--- START SUPPLIED RECORDS ---

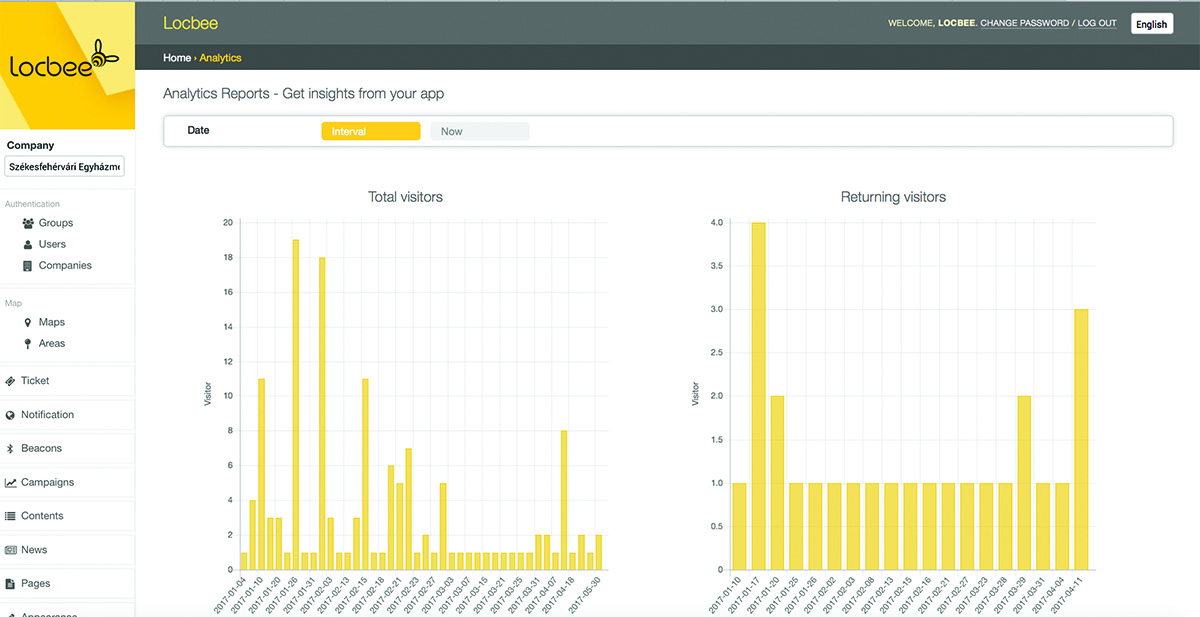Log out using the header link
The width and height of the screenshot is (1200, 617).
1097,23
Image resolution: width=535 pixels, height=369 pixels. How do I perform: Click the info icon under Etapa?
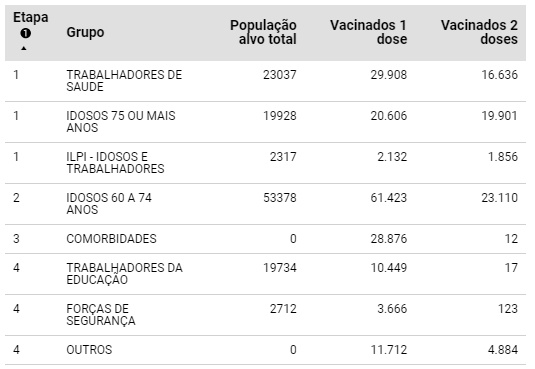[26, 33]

--- END SUPPLIED RECORDS ---

◆ EXERCISE DETAILS ◆
Return every line of the records above word for word, leaving out the pictures.

◆ CORRECT RESULT ◆
Log out using the header link
The width and height of the screenshot is (1200, 617).
1097,23
Image resolution: width=535 pixels, height=369 pixels. How do I perform: Click the info icon under Etapa?
[26, 33]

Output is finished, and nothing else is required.